Among the latest things that are on my mind, our imminent move to Berlin (Take Two) is first and foremost. Tickets are booked for June 3rd, 2013 and the container ship has already stolen away all of our earthly possesions. My apartment smells the same way it did before we moved in. In fact, I’m pretty sure a smell should be assigned to the smell of an empty house. It is both reminiscent, nostalgic, and purely sad, with an air of excitement and new beginnings. It smells like the closing of a door just as another one is opening.
Now more than ever I appreciate the luck that has befallen me here in Chicago. The IB education has proven to be enlightening and influencial and has made my prespective on learning and literature change tremendously. The teachers have been immensely supportive. I have found a new family here with kids that are so different from each other and yet all get along. I will miss them more than anything and this time around, I am truly leaving more than I thought I would ever have.

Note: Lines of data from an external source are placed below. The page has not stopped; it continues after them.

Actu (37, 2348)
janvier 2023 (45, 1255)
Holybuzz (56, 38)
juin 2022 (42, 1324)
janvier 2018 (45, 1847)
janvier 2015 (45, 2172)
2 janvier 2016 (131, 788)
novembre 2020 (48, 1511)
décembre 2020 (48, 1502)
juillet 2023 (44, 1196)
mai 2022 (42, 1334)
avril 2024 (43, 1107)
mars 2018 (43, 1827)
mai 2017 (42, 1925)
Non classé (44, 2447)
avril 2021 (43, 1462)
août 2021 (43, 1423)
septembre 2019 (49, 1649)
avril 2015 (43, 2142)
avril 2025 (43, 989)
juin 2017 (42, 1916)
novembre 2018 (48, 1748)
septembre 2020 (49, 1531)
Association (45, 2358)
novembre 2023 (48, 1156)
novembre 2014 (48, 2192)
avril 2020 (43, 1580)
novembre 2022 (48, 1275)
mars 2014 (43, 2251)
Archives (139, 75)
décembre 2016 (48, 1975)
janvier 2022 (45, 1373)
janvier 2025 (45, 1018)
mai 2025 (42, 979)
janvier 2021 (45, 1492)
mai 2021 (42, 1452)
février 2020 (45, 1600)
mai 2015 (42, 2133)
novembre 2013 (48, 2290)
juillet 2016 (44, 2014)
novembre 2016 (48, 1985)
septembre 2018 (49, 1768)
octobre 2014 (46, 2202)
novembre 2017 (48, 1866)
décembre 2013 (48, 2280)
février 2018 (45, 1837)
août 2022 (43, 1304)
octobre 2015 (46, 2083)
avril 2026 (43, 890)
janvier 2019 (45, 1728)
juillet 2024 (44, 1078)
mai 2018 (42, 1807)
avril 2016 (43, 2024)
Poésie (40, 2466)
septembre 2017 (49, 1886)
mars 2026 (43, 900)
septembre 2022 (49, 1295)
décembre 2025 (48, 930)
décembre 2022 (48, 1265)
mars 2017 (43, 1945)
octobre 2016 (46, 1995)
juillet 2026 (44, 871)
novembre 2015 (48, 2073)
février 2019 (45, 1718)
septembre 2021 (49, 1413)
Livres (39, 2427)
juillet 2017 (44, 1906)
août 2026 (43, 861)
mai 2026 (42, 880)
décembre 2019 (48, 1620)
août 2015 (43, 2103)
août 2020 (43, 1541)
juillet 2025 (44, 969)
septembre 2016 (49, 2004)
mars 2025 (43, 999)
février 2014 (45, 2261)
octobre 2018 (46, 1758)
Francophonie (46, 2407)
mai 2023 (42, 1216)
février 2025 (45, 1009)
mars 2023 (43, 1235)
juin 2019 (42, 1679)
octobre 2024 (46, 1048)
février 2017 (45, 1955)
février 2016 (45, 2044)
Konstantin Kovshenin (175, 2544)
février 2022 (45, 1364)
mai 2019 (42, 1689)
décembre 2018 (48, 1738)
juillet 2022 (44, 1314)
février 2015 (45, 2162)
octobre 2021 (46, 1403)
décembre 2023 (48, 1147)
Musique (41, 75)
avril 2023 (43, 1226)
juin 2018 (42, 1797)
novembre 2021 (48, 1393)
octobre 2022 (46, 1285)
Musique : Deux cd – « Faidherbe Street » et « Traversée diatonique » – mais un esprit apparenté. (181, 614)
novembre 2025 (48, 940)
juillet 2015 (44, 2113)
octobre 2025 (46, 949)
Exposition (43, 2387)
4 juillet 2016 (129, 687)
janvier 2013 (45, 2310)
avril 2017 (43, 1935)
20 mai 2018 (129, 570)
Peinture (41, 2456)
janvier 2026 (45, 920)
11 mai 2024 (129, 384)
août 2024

Providing me with their true friendship, I’ve received so much support from everyone and I know that those I have truly bonded with I will continue to be in touch with. I don’t worry too much about finding friends in Berlin. A good friend who spent a couple of years in Berlin informed me that although the people there aren’t as warm, once they are friends they are family. I guess I will have two families now.
As my last day of school progresses (I am writing during second period once more), I continually remind myeself that although this move is a new beginning, it is not the end to this.